Welcome to Rush Hour Turtle! This web application is a personal project
created
by a dedicated team of undergraduate students. It was developed using
Microsoft Visual Studio,
Visual Basic.NET and was deployed with an SQLite3
database back-end to track player scores.
Authors: Melanie Lamp, Christopher Schmitt, Andy Park and Mitch Fisher
The objective of the game is to reach the end of the finish line while avoiding obstacles such as cars and alligators. You're encouraged to finish in the fastest time possible for a greater numerical score. There's two stages of the game: First the background will force scroll to the right and the turtle must avoid obstacles coming towards it. The turtles' ability to move backwards is inhibited.

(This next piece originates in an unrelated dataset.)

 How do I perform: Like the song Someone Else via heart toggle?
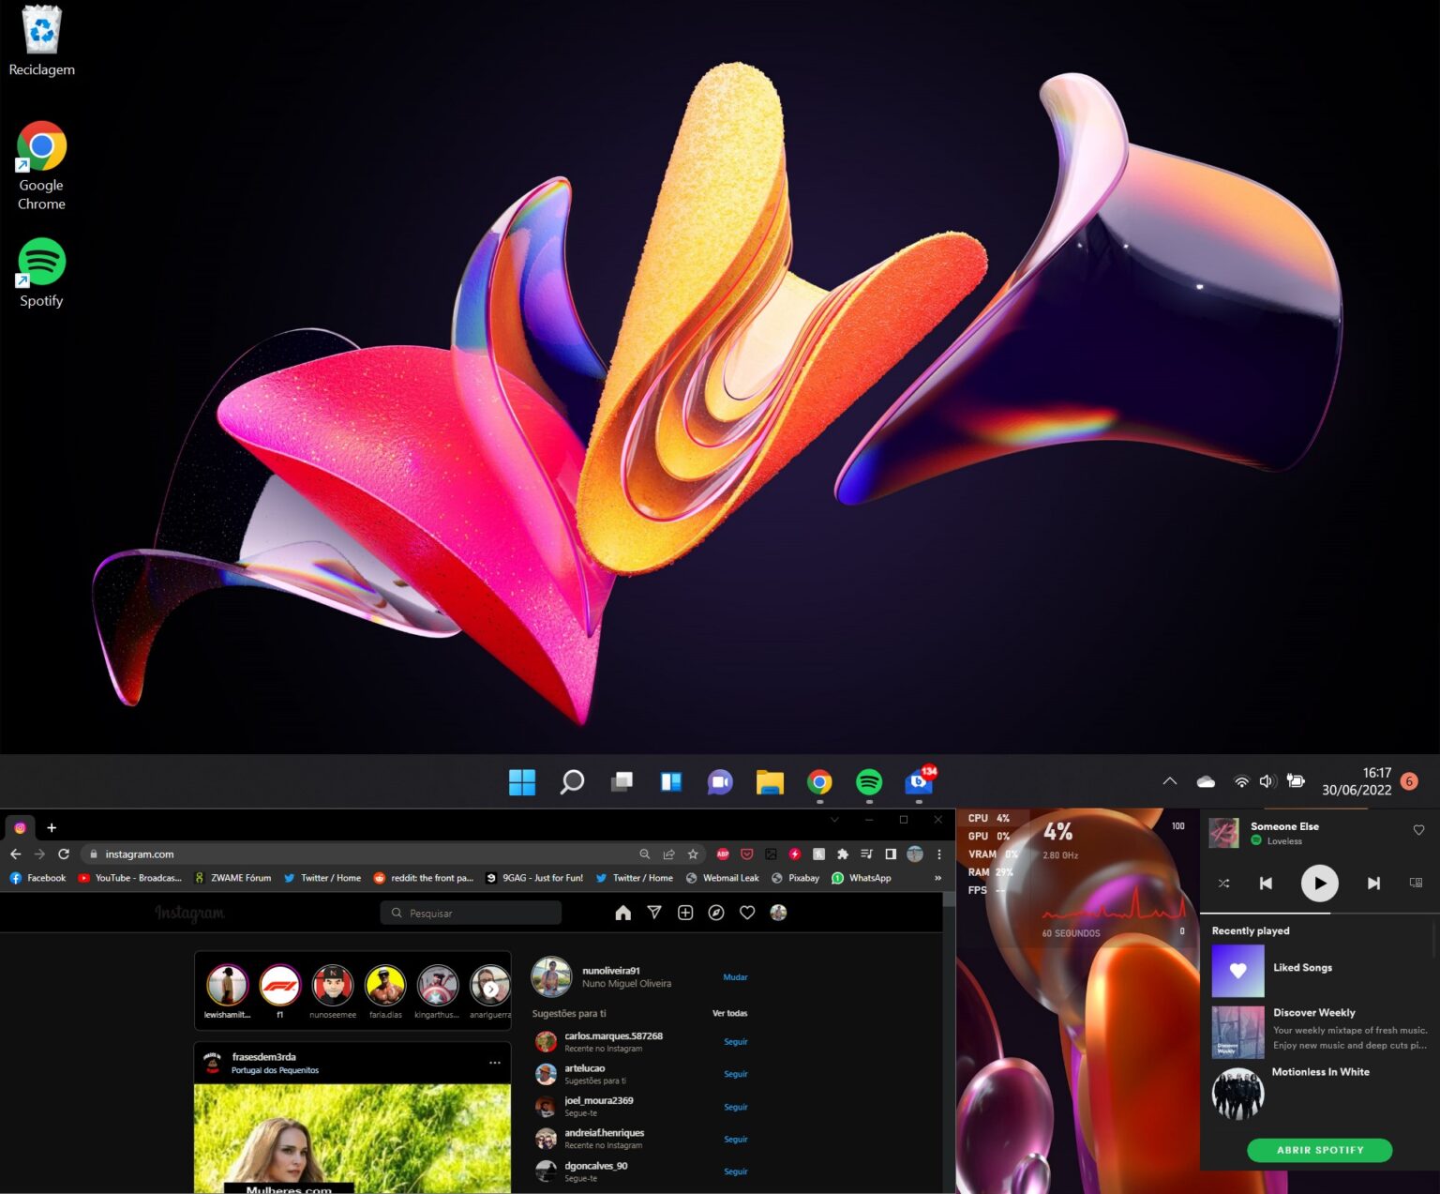(x=1418, y=830)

In the second Stage, the background is kept stationary and the turtle must cross three lanes of traffic as fast as possible. The ending score is determined by taking the highest score and then subtracting that from the time the turtle took to cross stage one and stage two. Then by adding to that the total amount of lives left multiplied by our life value, the final score is calculated. The score is then recorded to database that refers to the same score per game. When the game is closed the database refreshes and new highscores can be recorded.
Player progress can exceed the river before the final part is loaded. Currently turtle is moved back to start of the water.
Turtle does not change animation When reaching the water.
When Collision with obstacles is detected, will sometimes respawn the turtle in front of a car with no time to avoid
If you don't finish in a reasonable time score could potential be negative and music could stop playing. Although game is not designed to require the time it would take to get a negative score.